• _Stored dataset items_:
== == ==
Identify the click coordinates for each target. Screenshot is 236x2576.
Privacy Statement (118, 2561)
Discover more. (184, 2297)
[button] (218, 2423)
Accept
== == ==
• _Directions for this task_: Retyping every line above exactly is all that is needed.

• _Exercise answer_:
Identify the click coordinates for each target. Screenshot is 236x2576.
Privacy Statement (118, 2561)
Discover more. (184, 2297)
[button] (218, 2423)
Accept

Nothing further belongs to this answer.